(Try it) Could you transcribe the entries below exactly, starting at the line that contains "This screenshot has width=786, height=820." and stopping at the last line, without any pictures?

Records from a data collection

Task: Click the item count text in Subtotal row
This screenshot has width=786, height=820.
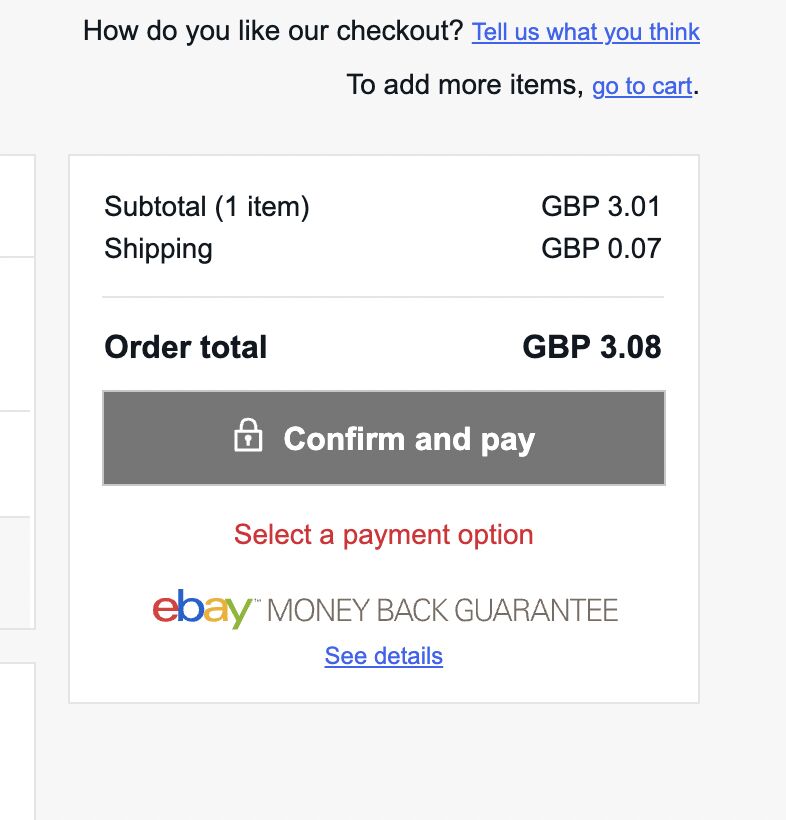Action: 263,207
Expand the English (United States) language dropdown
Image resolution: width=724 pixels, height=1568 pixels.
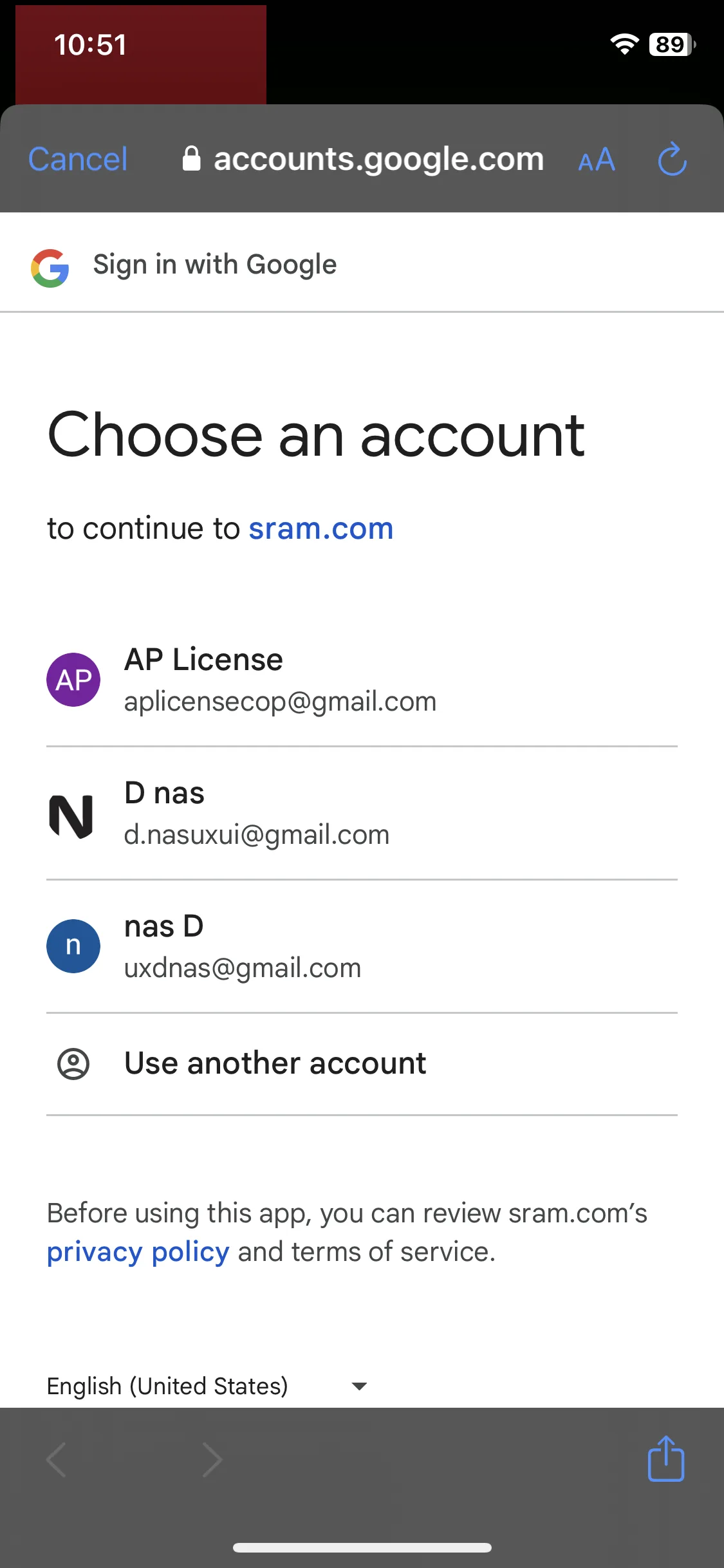pyautogui.click(x=207, y=1386)
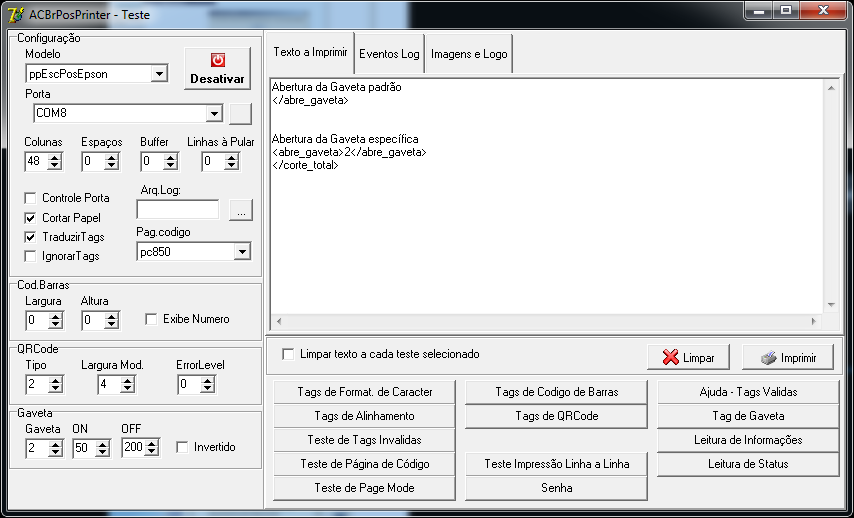
Task: Click the Desativar power icon button
Action: point(217,69)
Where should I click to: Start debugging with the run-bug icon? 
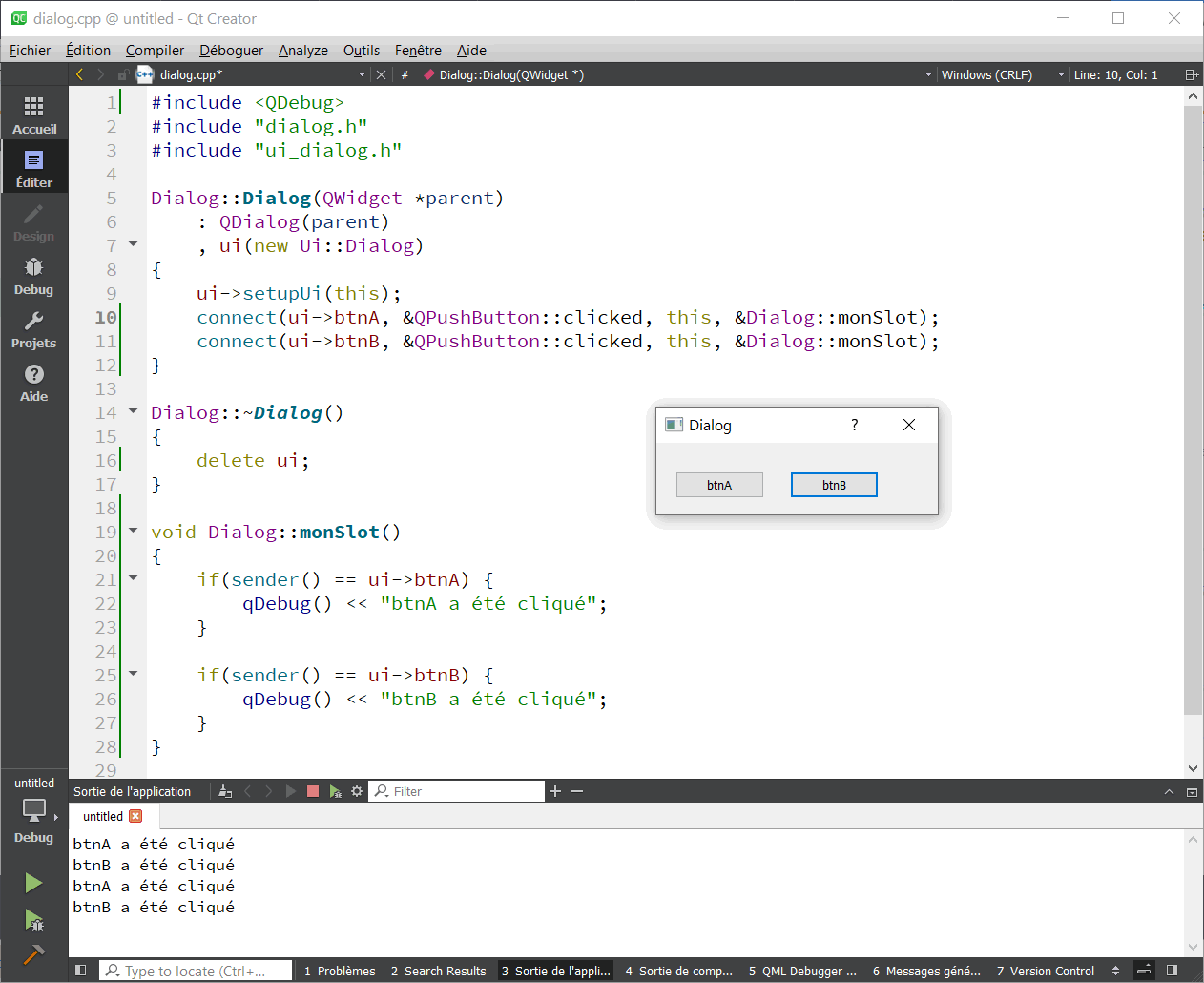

(Output for this task)
This screenshot has width=786, height=820.
Action: 263,207
Expand the English (United States) language dropdown
Image resolution: width=724 pixels, height=1568 pixels.
pyautogui.click(x=207, y=1386)
Task: Click the Desativar power icon button
Action: point(217,69)
Where should I click to: Start debugging with the run-bug icon? 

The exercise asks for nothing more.